In a lawsuit brought to federal court on Wednesday, Rembrandt Social Media has accused Facebook of infringing on patents originally held by Dutch computer programmer Joannes Van Der Meer.
Allegedly filed in 1998, Van Der Meer’s patents were intended to cover methods of operating a web-based personal diary called Surfbook. Though the website never officially launched, the patents in question were issued in 2001 and 2002- just shortly before Facebook made its introduction in 2003.
Some of the features under investigation include the infamous “like” and “share” buttons, both supposedly covered under Van Der Meer’s original patents, as well as the option of adjustable privacy settings. Rembrandt came to represent the patents after Van Der Meer’s death in 2004.
According to the organization’s website, “Rembrandt IP Management's mission is to provide the necessary resources, including professional expertise and financial capital, to maximize the value of infringed intellectual property. We work with owners of strong patents that have great market value, and we enforce these patents against major companies that may infringe upon them.”

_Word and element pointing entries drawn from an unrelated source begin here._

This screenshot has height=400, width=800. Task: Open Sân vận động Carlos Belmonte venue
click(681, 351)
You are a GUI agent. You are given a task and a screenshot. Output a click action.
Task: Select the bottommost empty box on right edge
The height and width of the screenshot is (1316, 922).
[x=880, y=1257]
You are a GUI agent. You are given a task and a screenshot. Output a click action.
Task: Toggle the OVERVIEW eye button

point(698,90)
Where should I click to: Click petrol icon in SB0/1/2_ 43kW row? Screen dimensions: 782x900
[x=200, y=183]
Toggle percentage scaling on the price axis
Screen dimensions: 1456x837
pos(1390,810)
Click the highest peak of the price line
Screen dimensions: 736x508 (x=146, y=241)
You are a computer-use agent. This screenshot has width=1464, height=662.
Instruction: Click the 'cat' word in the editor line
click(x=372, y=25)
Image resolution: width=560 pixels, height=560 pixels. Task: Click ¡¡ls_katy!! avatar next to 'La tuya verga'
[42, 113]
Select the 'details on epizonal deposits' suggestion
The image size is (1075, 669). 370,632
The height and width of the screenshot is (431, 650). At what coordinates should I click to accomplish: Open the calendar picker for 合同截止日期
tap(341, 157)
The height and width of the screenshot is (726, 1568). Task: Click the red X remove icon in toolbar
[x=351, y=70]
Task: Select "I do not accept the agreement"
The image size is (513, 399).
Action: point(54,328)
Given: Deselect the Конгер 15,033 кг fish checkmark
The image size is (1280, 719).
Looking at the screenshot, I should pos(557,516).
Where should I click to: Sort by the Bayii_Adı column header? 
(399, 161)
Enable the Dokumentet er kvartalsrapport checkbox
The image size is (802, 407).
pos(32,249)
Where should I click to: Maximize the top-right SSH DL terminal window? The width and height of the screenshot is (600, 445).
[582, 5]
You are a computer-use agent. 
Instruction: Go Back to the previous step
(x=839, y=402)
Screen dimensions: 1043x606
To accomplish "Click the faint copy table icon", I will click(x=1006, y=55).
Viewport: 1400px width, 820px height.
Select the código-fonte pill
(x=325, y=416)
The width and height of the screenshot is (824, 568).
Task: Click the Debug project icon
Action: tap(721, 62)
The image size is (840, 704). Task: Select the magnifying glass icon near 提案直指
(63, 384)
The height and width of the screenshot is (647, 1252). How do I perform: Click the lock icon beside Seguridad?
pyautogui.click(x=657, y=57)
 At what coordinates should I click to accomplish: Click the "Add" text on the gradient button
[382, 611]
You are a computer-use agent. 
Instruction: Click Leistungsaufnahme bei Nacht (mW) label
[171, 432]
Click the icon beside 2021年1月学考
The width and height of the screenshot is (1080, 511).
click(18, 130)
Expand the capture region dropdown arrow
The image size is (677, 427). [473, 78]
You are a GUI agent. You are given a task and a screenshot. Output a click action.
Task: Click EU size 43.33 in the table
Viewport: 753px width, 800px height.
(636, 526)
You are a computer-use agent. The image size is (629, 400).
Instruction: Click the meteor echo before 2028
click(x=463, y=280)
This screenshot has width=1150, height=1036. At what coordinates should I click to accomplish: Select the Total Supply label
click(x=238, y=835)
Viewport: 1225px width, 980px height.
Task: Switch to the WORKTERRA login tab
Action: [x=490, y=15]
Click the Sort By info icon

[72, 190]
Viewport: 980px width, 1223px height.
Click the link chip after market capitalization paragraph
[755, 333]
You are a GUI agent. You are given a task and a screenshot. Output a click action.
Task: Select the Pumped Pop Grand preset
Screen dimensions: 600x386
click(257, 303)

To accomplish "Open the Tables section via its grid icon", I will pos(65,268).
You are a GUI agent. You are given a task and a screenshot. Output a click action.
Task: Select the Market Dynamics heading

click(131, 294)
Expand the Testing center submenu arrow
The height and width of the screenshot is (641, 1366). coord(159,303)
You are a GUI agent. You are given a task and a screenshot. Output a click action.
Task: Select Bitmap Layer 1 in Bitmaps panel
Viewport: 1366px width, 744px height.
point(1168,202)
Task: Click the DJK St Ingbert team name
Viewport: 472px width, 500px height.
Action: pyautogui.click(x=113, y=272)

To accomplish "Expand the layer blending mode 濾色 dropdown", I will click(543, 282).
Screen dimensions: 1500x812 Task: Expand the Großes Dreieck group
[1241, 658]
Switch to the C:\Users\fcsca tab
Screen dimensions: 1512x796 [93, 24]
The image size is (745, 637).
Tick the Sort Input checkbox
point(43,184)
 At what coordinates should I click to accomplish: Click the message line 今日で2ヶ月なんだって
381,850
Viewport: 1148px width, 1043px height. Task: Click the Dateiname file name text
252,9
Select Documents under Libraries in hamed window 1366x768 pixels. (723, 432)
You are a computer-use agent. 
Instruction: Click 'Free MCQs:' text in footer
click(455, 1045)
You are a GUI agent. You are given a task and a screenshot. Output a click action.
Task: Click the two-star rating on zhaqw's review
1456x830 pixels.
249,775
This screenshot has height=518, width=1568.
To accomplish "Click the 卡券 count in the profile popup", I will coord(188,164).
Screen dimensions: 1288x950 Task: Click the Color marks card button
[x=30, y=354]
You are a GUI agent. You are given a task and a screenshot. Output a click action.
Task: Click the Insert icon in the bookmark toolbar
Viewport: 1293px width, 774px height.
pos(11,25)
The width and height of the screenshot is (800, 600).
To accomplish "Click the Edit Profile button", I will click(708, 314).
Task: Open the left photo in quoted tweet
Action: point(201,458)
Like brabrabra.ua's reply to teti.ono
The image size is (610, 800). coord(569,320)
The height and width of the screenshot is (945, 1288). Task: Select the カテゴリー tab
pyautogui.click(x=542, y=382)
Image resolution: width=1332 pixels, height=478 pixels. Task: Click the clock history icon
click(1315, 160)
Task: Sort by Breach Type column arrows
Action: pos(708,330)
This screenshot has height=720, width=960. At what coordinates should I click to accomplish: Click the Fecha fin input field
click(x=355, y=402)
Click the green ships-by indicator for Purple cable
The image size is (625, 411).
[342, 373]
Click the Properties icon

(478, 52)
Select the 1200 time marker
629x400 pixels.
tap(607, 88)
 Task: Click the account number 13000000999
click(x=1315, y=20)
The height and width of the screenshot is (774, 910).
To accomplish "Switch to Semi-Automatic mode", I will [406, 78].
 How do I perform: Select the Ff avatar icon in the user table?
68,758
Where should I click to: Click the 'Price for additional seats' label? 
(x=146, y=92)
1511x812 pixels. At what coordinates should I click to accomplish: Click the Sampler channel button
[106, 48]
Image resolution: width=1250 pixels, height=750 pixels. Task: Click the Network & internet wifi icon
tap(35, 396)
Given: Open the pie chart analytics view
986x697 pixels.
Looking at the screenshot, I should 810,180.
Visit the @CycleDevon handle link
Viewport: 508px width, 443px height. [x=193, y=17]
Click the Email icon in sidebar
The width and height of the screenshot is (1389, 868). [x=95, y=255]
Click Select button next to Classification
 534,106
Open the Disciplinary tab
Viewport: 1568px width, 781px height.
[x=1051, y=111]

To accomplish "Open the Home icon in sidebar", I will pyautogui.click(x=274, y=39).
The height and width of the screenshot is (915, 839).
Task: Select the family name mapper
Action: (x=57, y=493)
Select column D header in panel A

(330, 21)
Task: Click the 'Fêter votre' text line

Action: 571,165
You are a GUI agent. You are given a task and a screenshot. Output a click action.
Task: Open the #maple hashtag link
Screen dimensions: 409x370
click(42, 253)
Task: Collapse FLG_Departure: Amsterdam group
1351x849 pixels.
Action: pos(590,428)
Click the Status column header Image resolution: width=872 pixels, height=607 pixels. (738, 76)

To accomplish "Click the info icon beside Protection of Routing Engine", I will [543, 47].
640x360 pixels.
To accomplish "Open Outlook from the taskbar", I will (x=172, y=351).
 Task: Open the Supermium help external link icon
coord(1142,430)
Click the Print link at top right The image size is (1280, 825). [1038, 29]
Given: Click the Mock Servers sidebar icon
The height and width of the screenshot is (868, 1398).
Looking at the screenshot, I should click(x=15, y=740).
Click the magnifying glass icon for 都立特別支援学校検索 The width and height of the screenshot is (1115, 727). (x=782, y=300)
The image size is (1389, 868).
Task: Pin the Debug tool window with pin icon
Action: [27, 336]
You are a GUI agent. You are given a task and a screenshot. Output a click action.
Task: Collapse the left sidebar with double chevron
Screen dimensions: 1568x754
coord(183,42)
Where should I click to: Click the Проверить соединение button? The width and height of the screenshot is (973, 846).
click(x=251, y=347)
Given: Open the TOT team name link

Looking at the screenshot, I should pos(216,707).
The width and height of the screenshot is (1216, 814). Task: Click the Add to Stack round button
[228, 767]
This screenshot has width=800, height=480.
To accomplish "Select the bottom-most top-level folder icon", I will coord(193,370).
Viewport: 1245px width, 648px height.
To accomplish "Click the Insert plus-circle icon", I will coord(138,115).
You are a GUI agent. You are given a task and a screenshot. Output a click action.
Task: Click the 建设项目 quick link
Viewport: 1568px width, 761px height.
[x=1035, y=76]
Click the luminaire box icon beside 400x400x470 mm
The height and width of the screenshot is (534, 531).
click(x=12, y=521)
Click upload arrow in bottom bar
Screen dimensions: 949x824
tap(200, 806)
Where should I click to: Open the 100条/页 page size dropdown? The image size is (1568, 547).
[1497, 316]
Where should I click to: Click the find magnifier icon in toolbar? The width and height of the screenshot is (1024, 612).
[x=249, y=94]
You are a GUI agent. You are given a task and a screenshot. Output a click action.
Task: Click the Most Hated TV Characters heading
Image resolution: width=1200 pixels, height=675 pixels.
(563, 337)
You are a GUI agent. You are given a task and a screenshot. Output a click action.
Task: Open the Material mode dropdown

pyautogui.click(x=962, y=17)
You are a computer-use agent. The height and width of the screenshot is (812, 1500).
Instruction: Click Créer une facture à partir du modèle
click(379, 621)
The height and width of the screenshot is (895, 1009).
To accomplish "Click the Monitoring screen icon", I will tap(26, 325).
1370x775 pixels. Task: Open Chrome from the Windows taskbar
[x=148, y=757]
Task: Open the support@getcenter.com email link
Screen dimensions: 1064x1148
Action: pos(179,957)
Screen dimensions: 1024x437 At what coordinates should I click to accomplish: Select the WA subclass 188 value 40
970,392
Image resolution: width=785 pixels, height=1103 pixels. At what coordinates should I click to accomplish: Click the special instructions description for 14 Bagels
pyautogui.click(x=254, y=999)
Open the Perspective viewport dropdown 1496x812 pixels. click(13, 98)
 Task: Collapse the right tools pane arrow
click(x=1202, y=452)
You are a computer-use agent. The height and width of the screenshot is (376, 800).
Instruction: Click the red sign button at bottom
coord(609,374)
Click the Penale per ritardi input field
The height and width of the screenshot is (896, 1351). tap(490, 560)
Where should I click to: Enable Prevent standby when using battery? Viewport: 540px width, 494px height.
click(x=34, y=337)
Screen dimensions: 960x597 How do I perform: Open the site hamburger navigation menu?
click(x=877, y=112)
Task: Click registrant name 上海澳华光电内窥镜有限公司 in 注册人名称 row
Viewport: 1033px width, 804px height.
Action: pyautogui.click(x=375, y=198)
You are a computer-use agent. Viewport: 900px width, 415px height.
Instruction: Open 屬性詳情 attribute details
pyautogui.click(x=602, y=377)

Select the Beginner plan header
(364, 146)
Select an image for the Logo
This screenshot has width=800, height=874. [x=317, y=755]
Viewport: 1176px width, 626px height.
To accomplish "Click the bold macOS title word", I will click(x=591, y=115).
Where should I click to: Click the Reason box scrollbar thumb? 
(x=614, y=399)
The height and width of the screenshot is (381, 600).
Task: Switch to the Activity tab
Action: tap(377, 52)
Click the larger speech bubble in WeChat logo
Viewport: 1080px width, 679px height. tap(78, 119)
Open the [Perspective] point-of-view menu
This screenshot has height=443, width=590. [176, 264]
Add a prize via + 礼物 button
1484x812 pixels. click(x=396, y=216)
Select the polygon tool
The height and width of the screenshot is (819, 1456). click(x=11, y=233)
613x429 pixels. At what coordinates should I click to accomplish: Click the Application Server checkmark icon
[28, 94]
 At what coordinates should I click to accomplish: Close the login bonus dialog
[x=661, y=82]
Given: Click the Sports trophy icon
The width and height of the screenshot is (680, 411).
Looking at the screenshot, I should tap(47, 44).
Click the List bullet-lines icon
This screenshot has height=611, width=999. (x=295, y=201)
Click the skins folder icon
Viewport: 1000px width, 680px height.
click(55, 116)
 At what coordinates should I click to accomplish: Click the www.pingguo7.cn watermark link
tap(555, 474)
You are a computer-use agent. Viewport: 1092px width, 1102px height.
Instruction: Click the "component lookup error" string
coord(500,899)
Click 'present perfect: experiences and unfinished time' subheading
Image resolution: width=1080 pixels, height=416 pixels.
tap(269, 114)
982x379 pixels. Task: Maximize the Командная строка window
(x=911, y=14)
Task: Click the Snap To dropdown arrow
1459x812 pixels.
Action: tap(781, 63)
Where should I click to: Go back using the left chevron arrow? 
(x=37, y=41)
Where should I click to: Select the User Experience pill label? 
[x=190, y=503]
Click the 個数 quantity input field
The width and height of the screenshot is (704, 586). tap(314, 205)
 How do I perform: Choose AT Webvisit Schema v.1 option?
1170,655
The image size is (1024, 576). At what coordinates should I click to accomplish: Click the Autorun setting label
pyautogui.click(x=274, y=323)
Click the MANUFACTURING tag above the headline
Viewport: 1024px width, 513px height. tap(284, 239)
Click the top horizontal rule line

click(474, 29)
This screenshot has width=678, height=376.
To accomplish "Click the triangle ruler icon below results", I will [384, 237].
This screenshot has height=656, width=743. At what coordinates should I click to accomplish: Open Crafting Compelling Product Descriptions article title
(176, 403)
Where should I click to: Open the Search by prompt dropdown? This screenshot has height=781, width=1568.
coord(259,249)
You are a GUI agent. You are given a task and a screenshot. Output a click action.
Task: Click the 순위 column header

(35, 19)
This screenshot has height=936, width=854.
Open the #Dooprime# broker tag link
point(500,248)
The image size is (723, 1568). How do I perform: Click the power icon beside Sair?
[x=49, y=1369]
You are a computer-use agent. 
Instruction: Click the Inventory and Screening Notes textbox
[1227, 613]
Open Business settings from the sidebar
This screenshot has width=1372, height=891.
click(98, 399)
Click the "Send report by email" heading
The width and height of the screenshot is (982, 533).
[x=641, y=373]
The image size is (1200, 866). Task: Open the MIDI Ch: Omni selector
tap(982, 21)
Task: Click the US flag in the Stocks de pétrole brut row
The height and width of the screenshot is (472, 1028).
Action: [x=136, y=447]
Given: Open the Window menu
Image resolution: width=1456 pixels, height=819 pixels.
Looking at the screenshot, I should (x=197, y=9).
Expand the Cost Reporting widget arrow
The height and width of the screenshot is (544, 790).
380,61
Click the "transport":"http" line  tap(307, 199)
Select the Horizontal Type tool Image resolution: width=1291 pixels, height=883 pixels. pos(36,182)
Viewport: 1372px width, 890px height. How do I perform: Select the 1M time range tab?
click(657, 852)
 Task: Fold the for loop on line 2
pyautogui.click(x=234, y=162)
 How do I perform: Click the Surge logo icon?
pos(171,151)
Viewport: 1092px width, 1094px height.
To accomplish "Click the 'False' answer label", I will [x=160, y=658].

Facebook has attempted to keep the case from reaching a jury for over a year now, after its initial proposal to dismiss the suit was denied back in December of 2013. While the judge at the time ruled that too many questions remained surrounding the patents to simply dismiss the case altogether, he did dismiss the claim of “willful infringement” and approve the social media giant’s notion to exclude testimony from two of Rembrandt’s experts.
In his opinion, District Judge T.S. Ellis III remarks that, “Of course, the result reached here in no way decides the ultimate direct infringement question, as the facts may ultimately develop such that this case will prove to be indistinguishable from Centillion* and require the same result. Yet, it is clear that dismissal is not appropriate at the pleading stage in this case.”
* Centillion Data Systems LLC vs Qwest Communications International Inc in which it was decided that a consumer's direct infringement does not preclude the producer's direct infringement.